-- Action item --
Each line shown below should be copied exactly.

Collected data entries
=== Section Start ===

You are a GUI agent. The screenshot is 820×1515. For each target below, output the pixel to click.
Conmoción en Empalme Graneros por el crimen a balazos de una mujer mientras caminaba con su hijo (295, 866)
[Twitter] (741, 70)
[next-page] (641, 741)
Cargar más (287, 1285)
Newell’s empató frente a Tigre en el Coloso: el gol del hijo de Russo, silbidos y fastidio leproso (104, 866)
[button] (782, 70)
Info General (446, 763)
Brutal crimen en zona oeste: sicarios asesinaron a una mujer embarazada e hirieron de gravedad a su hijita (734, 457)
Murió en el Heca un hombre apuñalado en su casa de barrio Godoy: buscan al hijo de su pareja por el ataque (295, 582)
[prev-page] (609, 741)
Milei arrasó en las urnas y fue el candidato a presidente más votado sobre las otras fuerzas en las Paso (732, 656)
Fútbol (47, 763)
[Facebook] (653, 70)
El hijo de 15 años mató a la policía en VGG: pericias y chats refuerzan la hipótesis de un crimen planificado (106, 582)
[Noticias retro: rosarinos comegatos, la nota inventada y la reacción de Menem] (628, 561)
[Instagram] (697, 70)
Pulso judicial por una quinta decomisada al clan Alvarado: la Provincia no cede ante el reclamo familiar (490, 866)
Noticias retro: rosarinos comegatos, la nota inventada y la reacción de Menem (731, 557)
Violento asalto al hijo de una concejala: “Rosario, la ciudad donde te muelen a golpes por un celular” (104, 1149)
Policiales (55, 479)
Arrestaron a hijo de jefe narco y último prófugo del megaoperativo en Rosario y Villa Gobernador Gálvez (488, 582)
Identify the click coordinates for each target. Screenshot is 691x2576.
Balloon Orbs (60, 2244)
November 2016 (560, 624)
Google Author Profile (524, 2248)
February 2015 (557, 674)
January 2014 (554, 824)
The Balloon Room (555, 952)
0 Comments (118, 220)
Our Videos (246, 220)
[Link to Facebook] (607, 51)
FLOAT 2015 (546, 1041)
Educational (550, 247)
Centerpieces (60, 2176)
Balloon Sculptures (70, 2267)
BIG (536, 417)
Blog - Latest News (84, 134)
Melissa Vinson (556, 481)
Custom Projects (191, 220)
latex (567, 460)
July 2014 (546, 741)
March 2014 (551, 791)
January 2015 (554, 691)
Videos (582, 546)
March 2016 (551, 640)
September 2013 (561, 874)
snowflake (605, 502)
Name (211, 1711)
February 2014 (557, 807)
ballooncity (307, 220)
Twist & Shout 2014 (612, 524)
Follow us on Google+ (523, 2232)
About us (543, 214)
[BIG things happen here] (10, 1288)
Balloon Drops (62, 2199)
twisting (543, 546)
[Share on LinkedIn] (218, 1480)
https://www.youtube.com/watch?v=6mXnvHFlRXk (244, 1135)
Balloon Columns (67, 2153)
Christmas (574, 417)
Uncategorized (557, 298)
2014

=== Section End ===

-- Solution to this task --
You are a GUI agent. The screenshot is 820×1515. For each target below, output the pixel to click.
Conmoción en Empalme Graneros por el crimen a balazos de una mujer mientras caminaba con su hijo (295, 866)
[Twitter] (741, 70)
[next-page] (641, 741)
Cargar más (287, 1285)
Newell’s empató frente a Tigre en el Coloso: el gol del hijo de Russo, silbidos y fastidio leproso (104, 866)
[button] (782, 70)
Info General (446, 763)
Brutal crimen en zona oeste: sicarios asesinaron a una mujer embarazada e hirieron de gravedad a su hijita (734, 457)
Murió en el Heca un hombre apuñalado en su casa de barrio Godoy: buscan al hijo de su pareja por el ataque (295, 582)
[prev-page] (609, 741)
Milei arrasó en las urnas y fue el candidato a presidente más votado sobre las otras fuerzas en las Paso (732, 656)
Fútbol (47, 763)
[Facebook] (653, 70)
El hijo de 15 años mató a la policía en VGG: pericias y chats refuerzan la hipótesis de un crimen planificado (106, 582)
[Noticias retro: rosarinos comegatos, la nota inventada y la reacción de Menem] (628, 561)
[Instagram] (697, 70)
Pulso judicial por una quinta decomisada al clan Alvarado: la Provincia no cede ante el reclamo familiar (490, 866)
Noticias retro: rosarinos comegatos, la nota inventada y la reacción de Menem (731, 557)
Violento asalto al hijo de una concejala: “Rosario, la ciudad donde te muelen a golpes por un celular” (104, 1149)
Policiales (55, 479)
Arrestaron a hijo de jefe narco y último prófugo del megaoperativo en Rosario y Villa Gobernador Gálvez (488, 582)
Identify the click coordinates for each target. Screenshot is 691x2576.
Balloon Orbs (60, 2244)
November 2016 (560, 624)
Google Author Profile (524, 2248)
February 2015 (557, 674)
January 2014 (554, 824)
The Balloon Room (555, 952)
0 Comments (118, 220)
Our Videos (246, 220)
[Link to Facebook] (607, 51)
FLOAT 2015 (546, 1041)
Educational (550, 247)
Centerpieces (60, 2176)
Balloon Sculptures (70, 2267)
BIG (536, 417)
Blog - Latest News (84, 134)
Melissa Vinson (556, 481)
Custom Projects (191, 220)
latex (567, 460)
July 2014 (546, 741)
March 2014 (551, 791)
January 2015 (554, 691)
Videos (582, 546)
March 2016 (551, 640)
September 2013 (561, 874)
snowflake (605, 502)
Name (211, 1711)
February 2014 (557, 807)
ballooncity (307, 220)
Twist & Shout 2014 (612, 524)
Follow us on Google+ (523, 2232)
About us (543, 214)
[BIG things happen here] (10, 1288)
Balloon Drops (62, 2199)
twisting (543, 546)
[Share on LinkedIn] (218, 1480)
https://www.youtube.com/watch?v=6mXnvHFlRXk (244, 1135)
Balloon Columns (67, 2153)
Christmas (574, 417)
Uncategorized (557, 298)
2014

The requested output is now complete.